Senior government figures have discussed a year-long suspension of the triple lock pledge, arguing ministers could cite unusual circumstances for breaking a promise contained in the Conservative party’s 2019 general election manifesto.
But the prime minister’s spokesman doubled down on the pledge on Monday, saying five times that the triple lock promise would be kept. “We have made a commitment on triple lock and plan to stick to that commitment,” he said.
Asked if he was ruling out a temporary suspension of the pledge, the spokesman replied: “Yeah . . . we are committed to the triple lock.”
Under the triple lock, the government must increase the state pension every year by the highest out of average UK earnings growth, inflation or 2.5 per cent. The earnings part of the pledge has been defined as the annual rise in the average earnings index in the quarter to July, which is known in early autumn.
Anomalies in wages data have pushed the headline growth rate of average UK earnings up to 5.6 per cent in the three months to April, with economists forecasting that it will rise to about 8 per cent by July. This could add up to £4bn to the annual cost of the triple lock pledge.
The Treasury has been keen to impress upon Downing Street that it could have to raise taxes or cut spending to find the extra £4bn for keeping the triple lock pledge this year, according to Sunak’s allies.
One alternative for the government might be ministers to define earnings growth in a different way than normal to adjust for the current distortions in the statistics.
This could enable ministers to say they were sticking to the triple lock pledge, while offering a lower increase in state pension, but one government insider said the move could be vulnerable to a legal challenge.
An aide to Sunak said no decision on the uprating of the state pension would be made until the earnings growth figure was known in September. The aide denied one media report that Sunak was considering changes to pension tax relief to help pay for the cost of the triple lock pledge.
Sir Steve Webb, partner at the pension consultants LCP and a former pensions minister, said the government “had a problem” because the default under the law was to uprate pensions in line with earnings.

» **GIVEN PROBLEM A**: From the records, transcribe the lines starting at the line containing "Task: Click the Aggiungi filter button" and ending at the line containing "Action: 1058,48", both included, and omit the pictures from your answer.

» **TASK INPUTS**:
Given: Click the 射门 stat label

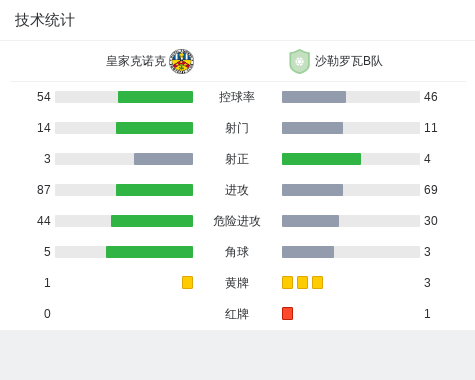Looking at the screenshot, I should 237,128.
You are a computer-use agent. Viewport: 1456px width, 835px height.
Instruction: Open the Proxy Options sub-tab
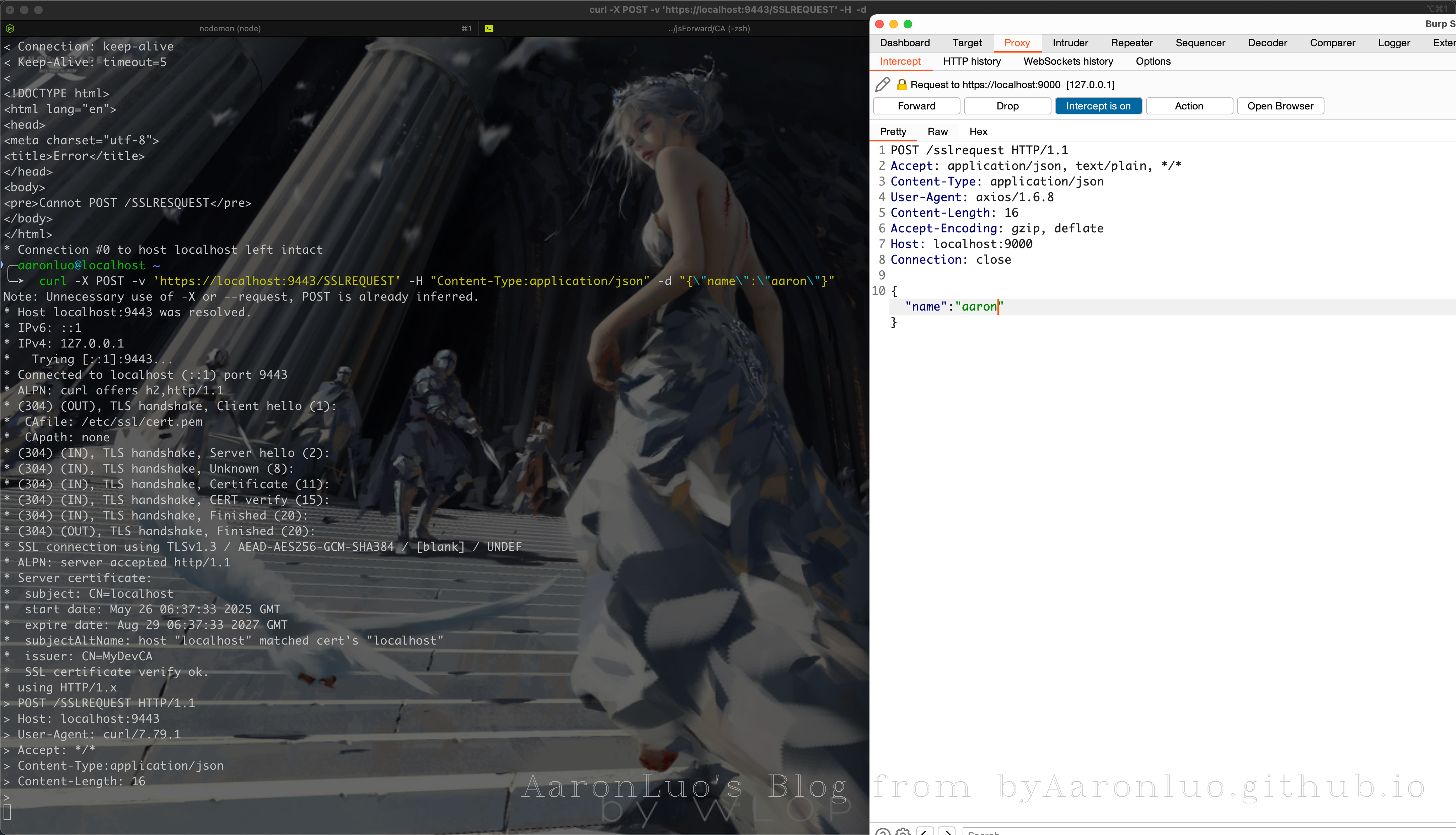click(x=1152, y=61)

---

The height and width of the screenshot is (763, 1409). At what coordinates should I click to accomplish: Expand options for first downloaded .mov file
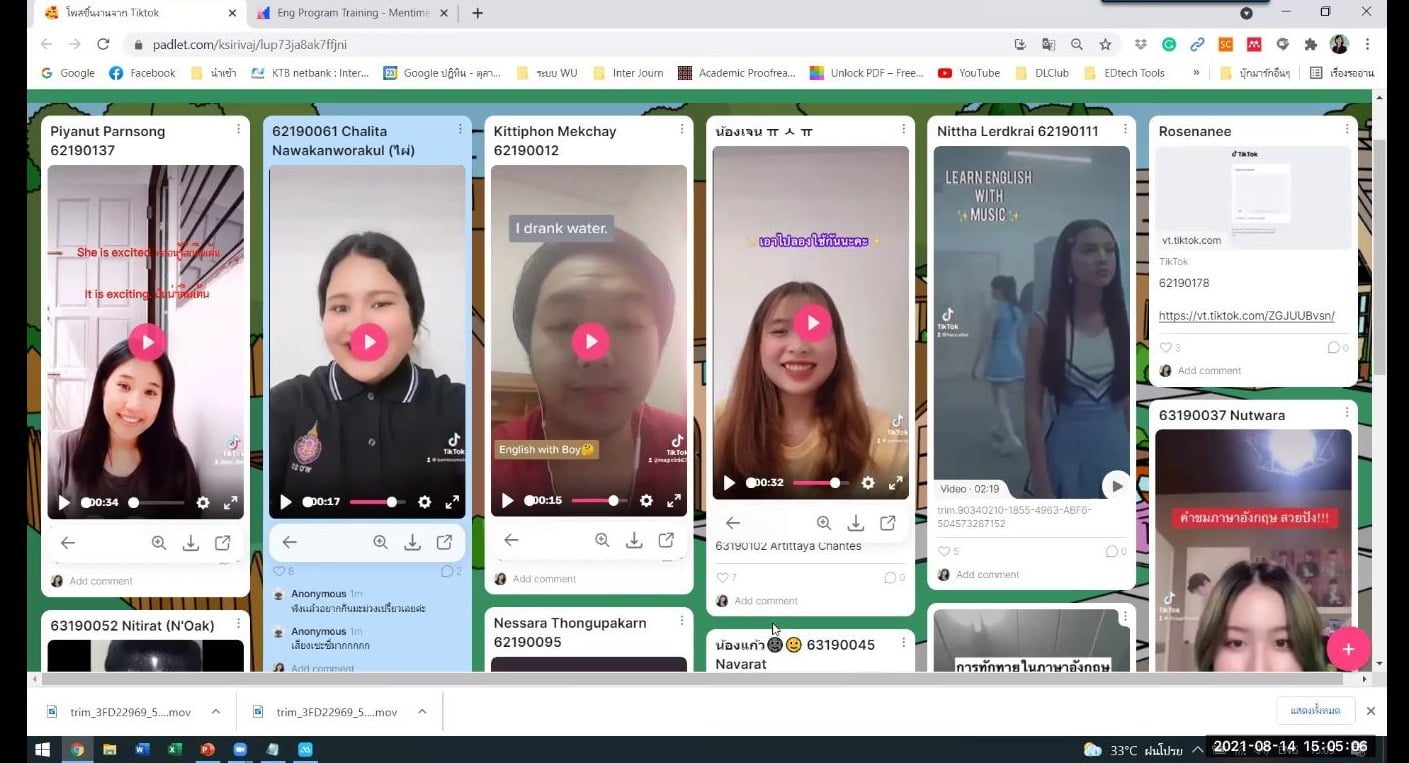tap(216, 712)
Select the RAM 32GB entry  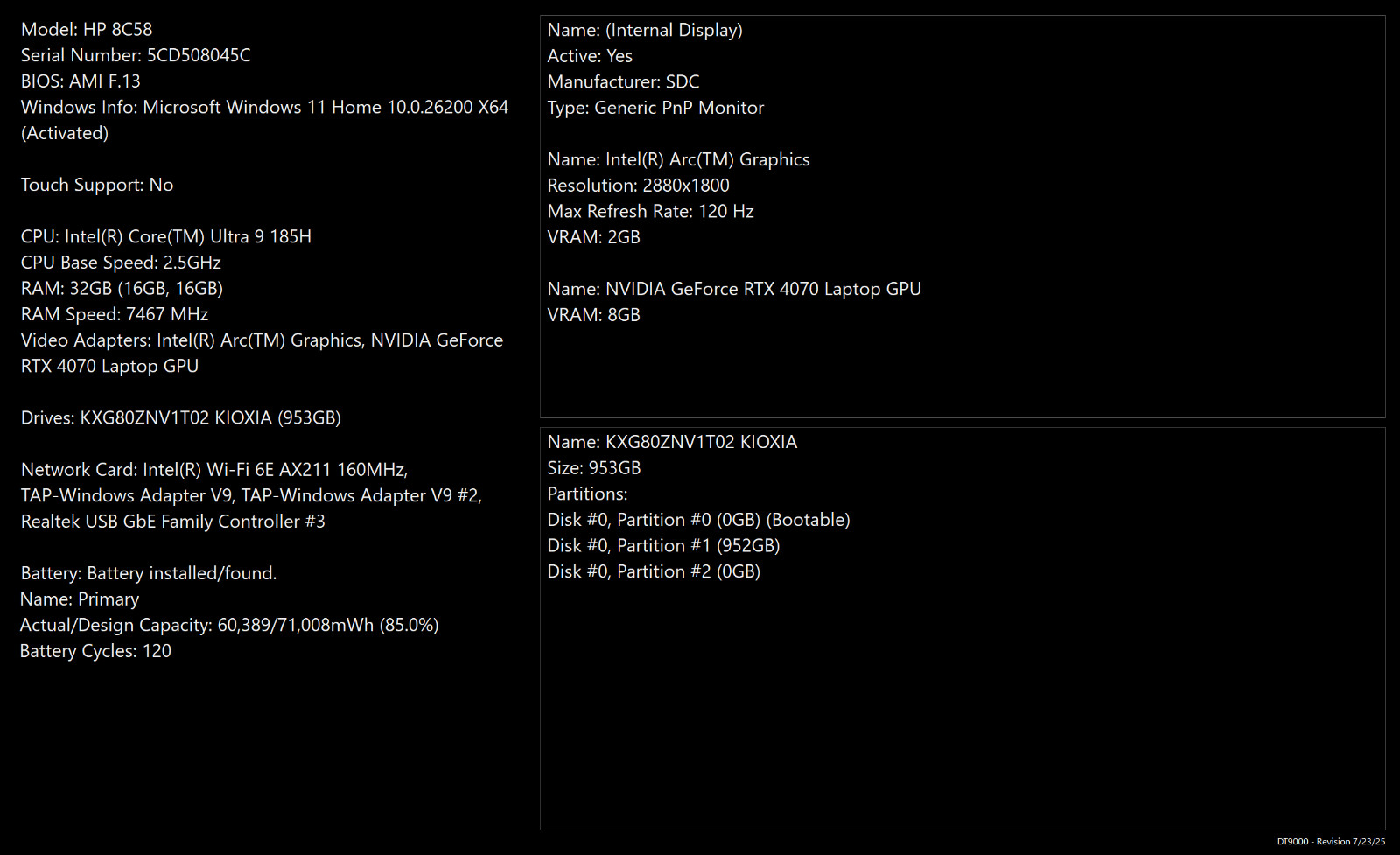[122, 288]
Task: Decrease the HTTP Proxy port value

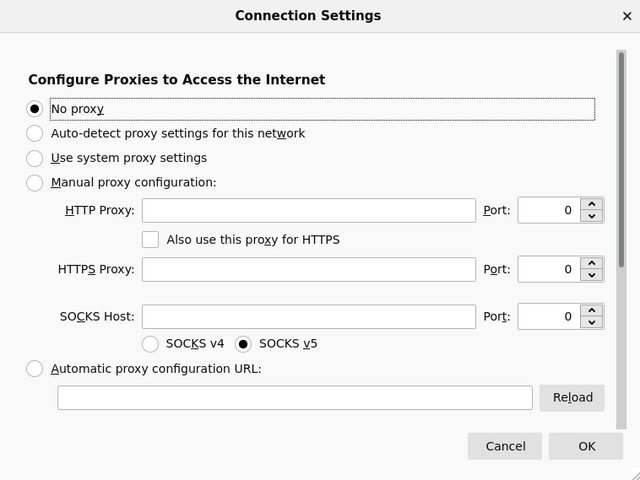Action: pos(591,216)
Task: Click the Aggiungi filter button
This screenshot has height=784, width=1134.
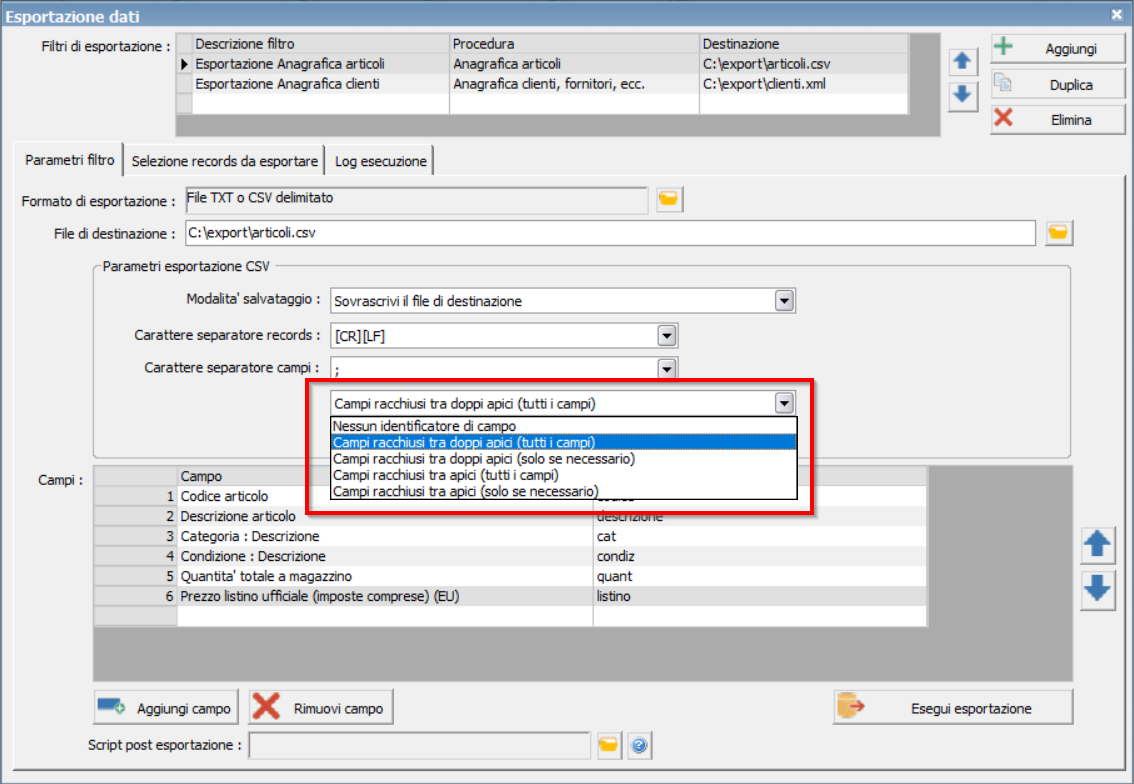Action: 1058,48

---

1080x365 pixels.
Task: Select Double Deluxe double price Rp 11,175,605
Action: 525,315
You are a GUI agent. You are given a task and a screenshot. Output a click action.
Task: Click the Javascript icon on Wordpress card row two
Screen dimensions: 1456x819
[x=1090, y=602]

» **GIVEN PROBLEM B**: Finish out the next part of the article on the triple lock pension pledge, continuing from its final sentence.

» **WRITTEN REPLY A**:
Task: Click the Aggiungi filter button
This screenshot has height=784, width=1134.
Action: 1058,48

» **WRITTEN REPLY B**:
Meanwhile, Downing Street and the Treasury have yet to reach agreement on funding Johnson’s pledge in 2019 to “fix the crisis in social care once and for all”.
Downing Street and the health department are pushing for an early government decision, perhaps even before the summer recess, to ensure a solution is in place before the general election, according to people briefed on the situation.
Johnson is believed to support a £50,000 cap on an individual’s lifetime liability for social care costs, combined with more generous means-testing: proposals that are broadly in line with reforms recommended by the economist Sir Andrew Dilnot a decade ago.
However, the Treasury is determined that additional funding is debated as part of the government’s spending review due to be concluded in the autumn.
One person briefed on the Treasury’s thinking said policy options were still at “the discussion stage”. No decisions had been made and none were “expected imminently”, added this person.
Richard Sloggett, former political adviser to health secretary Matt Hancock, said the spending review “is going to be critical. It allows the Treasury to say, if Number 10 wants social care reform, it has to not pursue something else”.
Leaders of seven organisations representing the social care sector, including the Social Care Institute for Excellence and the Association of Directors of Adult Social Services and Care England, on Monday wrote to Johnson, Sunak and Hancock “to urge the government to act now on reform of England’s social care system and publish its proposals before the summer [parliamentary] recess”.